POJ 3278 Catch That Cow BFS
Time Limit: 2000MS | Memory Limit: 65536K | |
Total Submissions: 32071 | Accepted: 9866 |
Description
Farmer John has been informed of the location of a fugitive cow and wants to catch her immediately.
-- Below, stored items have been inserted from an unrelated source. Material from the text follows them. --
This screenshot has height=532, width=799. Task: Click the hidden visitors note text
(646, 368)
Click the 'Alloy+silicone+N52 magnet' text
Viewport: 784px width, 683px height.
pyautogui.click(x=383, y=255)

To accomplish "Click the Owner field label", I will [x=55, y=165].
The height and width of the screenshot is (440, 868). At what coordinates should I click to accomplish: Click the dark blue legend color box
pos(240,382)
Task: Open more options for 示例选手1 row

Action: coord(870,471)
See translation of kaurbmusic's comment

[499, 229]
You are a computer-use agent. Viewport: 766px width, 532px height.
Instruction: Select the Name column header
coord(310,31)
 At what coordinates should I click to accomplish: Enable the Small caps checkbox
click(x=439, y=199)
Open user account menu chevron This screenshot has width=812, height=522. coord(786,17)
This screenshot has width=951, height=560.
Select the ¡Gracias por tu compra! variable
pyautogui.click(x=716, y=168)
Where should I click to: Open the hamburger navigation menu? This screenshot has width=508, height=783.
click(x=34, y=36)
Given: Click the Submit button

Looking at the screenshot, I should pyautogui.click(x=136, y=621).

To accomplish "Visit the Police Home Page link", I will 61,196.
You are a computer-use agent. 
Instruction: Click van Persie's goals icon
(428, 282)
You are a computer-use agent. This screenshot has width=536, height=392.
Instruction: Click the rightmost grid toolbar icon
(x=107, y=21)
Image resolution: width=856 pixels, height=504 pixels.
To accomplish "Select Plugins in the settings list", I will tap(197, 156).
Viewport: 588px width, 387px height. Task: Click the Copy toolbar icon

He starts at a point N (0 ≤ N ≤ 100,000) on a number line and the cow is at a point K (0 ≤ K ≤ 100,000) on the same number line. Farmer John has two modes of transportation: walking and teleporting.
* Walking: FJ can move from any point X to the points X - 1 or X + 1 in a single minute
* Teleporting: FJ can move from any point X to the point 2 × X in a single minute.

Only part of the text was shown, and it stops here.